| Exercise prompt |
Copy everything from the line containing "Viewport: 450px width, 418px height." down to the line containing "pyautogui.click(x=786, y=818)", and add 52 to every coordinate in the answers. Write out all of those lines in full.

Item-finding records

····················

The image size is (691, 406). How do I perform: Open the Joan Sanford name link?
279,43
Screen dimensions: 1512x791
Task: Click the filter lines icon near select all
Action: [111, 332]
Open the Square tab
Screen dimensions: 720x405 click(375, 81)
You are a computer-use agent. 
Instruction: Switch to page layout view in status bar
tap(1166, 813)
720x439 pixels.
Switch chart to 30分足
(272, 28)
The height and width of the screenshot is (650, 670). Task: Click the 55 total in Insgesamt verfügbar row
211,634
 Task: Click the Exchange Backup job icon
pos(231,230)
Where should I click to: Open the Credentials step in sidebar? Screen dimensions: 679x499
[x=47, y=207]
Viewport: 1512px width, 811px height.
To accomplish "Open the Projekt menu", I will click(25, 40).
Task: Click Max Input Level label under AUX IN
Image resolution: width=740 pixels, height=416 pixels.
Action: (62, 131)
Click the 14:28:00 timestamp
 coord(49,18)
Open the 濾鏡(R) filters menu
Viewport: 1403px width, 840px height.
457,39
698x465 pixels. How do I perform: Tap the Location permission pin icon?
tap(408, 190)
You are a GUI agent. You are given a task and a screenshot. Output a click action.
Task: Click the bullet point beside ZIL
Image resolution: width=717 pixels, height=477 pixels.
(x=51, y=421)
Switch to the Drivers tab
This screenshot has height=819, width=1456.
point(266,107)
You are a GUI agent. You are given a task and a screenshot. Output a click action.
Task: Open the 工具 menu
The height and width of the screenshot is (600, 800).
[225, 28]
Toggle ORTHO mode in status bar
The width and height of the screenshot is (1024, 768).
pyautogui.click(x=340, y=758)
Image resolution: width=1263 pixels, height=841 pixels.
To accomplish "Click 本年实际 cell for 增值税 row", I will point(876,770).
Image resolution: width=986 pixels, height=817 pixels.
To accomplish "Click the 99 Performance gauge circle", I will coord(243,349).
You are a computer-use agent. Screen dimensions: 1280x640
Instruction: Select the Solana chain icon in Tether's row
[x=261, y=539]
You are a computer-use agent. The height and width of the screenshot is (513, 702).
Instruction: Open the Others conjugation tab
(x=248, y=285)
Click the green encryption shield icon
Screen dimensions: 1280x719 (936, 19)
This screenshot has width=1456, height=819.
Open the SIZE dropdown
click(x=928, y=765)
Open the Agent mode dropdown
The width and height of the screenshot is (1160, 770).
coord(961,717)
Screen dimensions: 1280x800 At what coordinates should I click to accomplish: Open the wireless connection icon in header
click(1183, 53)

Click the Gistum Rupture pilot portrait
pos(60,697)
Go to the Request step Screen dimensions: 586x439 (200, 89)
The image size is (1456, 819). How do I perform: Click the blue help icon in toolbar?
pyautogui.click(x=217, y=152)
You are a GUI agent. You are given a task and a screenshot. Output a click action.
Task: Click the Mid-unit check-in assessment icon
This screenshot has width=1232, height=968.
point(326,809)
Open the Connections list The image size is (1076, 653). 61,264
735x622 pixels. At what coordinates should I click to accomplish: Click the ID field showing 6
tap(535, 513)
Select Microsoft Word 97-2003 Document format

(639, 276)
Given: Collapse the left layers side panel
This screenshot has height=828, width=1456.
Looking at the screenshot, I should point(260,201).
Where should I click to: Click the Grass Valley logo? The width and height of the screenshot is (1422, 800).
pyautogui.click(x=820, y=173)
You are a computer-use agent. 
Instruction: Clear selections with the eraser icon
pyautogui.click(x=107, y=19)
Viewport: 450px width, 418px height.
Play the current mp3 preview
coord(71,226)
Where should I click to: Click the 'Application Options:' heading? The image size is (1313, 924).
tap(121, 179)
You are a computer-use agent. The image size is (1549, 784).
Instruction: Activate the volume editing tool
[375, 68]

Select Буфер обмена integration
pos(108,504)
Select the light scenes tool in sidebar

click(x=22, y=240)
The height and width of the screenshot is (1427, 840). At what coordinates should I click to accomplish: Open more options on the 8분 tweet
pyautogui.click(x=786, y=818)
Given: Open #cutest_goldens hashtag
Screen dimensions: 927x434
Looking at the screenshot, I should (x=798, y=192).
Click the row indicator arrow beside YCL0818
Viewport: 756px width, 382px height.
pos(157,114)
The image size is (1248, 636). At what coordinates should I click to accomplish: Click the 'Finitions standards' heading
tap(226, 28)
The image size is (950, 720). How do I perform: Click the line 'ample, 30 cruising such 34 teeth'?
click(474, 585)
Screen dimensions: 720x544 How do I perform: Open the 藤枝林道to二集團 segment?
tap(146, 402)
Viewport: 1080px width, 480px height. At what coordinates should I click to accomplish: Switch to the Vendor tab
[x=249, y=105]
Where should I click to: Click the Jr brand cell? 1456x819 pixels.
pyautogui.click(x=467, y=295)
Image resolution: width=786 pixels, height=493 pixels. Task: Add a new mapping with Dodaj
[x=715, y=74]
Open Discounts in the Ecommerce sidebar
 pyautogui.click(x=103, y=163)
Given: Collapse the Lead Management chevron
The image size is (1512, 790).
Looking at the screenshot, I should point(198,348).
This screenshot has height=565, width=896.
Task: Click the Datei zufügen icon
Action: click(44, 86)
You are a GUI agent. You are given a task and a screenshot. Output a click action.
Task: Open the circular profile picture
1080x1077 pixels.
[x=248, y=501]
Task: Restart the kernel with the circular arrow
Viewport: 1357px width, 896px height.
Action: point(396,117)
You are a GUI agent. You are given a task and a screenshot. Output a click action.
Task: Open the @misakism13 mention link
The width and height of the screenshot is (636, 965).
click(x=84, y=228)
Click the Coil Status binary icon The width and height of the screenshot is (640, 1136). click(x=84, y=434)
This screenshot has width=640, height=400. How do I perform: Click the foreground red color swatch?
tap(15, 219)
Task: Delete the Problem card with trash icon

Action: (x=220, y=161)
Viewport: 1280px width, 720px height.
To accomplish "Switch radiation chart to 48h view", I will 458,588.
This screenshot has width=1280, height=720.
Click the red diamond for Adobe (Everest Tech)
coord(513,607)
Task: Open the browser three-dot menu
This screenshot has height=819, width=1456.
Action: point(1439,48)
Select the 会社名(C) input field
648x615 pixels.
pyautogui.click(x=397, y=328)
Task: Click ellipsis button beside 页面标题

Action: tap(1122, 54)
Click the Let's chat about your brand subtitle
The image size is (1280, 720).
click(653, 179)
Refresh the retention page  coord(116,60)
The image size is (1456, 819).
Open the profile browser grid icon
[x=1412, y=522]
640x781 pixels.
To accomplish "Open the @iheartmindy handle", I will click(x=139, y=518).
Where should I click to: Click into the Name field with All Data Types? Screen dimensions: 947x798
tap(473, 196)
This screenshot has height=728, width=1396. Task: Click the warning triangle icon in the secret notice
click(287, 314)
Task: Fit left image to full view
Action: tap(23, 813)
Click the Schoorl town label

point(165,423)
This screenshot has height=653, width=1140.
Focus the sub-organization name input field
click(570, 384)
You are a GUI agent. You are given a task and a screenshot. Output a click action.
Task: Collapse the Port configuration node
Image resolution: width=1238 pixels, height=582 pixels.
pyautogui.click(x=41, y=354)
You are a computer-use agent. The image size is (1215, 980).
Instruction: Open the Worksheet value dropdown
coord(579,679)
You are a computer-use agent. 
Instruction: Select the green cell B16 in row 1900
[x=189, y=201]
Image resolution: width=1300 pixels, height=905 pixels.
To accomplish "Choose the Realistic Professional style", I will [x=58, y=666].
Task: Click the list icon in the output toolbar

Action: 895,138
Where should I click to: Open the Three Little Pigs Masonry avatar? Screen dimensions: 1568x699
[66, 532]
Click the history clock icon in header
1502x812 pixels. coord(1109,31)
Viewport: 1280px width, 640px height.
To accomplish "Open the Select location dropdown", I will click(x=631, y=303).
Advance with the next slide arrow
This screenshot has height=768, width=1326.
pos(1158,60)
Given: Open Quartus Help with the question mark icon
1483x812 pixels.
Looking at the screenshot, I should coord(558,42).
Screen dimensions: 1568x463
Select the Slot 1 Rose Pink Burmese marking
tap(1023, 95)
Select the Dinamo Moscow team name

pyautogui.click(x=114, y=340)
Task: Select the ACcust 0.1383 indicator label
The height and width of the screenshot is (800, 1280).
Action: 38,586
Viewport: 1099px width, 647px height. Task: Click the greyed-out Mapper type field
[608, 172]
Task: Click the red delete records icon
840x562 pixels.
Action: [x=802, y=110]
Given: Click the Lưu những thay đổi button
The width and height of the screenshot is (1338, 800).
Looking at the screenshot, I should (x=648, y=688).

····················

| Written answer |
Viewport: 450px width, 418px height.
Play the current mp3 preview
coord(123,278)
Where should I click to: Click the 'Application Options:' heading? The image size is (1313, 924).
tap(173, 231)
You are a computer-use agent. The image size is (1549, 784).
Instruction: Activate the volume editing tool
[427, 120]

Select Буфер обмена integration
pos(160,556)
Select the light scenes tool in sidebar

click(x=74, y=292)
The height and width of the screenshot is (1427, 840). At what coordinates should I click to accomplish: Open more options on the 8분 tweet
pyautogui.click(x=838, y=870)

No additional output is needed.